Quadro crítico nas políticas de comunicação e cultura digital é resultado das opções do Governo Federal

18 meses após a posse de Dilma Rousseff, o Governo Federal demonstra que já fez as opções estratégicas na construção das políticas de comunicação e cultura digital. Lamentavelmente, essas opções não estão pautadas pela perspectiva da garantia de direitos. Isso fica claro quando vemos que programas estratégicos, como os telecentros e os pontos de cultura, correm o risco de serem descontinuados. Também o Programa Nacional de Banda Larga tem sido construído a partir de uma aliança com as grandes empresas do setor, com graves prejuízos ao interesse público. Essas opções, aliás, têm sido a marca principal das políticas nessa área: privilegia-se a lógica de mercado e de ampliação do consumo, sem estabelecer uma perspectiva de garantia de direitos.

Da mesma forma, o Brasil segue com um extraordinário atraso em relação à legislação sobre o setor. A iniciativa de construção de um novo marco regulatório das comunicações tem sido seguidamente adiada. O Código Brasileiro de Telecomunicações completa 50 anos em agosto, e está longe de dialogar com a realidade das mudanças tecnológicas, da convergência de mídias e, sobretudo, da necessidade de garantia da liberdade de expressão do conjunto da população brasileira.

Mais preocupante é o cenário das telecomunicações e inclusão digital.

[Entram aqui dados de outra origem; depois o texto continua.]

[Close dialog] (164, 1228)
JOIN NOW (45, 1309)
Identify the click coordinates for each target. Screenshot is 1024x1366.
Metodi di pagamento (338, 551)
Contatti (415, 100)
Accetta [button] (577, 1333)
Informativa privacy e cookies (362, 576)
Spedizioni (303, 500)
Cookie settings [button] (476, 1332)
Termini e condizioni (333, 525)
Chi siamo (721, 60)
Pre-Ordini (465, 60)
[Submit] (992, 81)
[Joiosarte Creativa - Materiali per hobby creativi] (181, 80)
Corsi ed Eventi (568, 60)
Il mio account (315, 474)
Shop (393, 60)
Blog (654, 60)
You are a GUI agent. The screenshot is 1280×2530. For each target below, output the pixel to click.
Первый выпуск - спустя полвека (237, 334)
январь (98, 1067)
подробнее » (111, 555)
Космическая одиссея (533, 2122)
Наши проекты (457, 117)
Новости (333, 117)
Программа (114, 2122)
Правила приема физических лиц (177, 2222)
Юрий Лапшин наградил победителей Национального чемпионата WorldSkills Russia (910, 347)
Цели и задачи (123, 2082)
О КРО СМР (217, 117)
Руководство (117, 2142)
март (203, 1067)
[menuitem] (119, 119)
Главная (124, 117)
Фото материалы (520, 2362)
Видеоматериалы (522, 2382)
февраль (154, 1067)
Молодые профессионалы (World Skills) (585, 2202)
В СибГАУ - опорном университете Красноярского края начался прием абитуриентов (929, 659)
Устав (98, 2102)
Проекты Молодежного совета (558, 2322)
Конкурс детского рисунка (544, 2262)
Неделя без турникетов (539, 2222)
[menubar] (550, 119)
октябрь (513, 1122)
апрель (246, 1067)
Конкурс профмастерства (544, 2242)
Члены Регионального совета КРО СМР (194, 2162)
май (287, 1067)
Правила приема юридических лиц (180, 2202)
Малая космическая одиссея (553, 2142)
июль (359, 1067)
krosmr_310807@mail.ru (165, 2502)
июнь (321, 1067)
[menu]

No PNBL, não se trata o acesso à internet em banda larga como direito do cidadão, e tem sido frequentes declarações de membros do governo que reforçam uma lógica de tratamento diferenciado de cidadãos brasileiros em função da região em que habitam. Moradores da região Norte e das áreas rurais são, muitas vezes, convidados a se conformar a uma situação de acesso mais caro e de pior qualidade, o que é inadmissível.

Esse quadro confirma que a massificação proposta pelo Governo não dá resposta à necessidade de tratamento isonômico entre os consumidores de alta e baixa renda, e entre as cinco regiões do Brasil. Reivindicamos a universalização do serviço, que é a garantia legal de direitos iguais para todos e todas.

Por sua vez, o debate sobre o regime de prestação de serviços da banda larga e sobre o fim das concessões de telefonia fixa tem sido feito sem referência a um projeto estratégico de telecomunicações, e há o risco de decisões do Governo Federal implicarem numa doação de mais de R$ 60 bilhões em bens públicos para as atuais concessionárias de telefonia, colocando em risco a estrutura pública de telecomunicações.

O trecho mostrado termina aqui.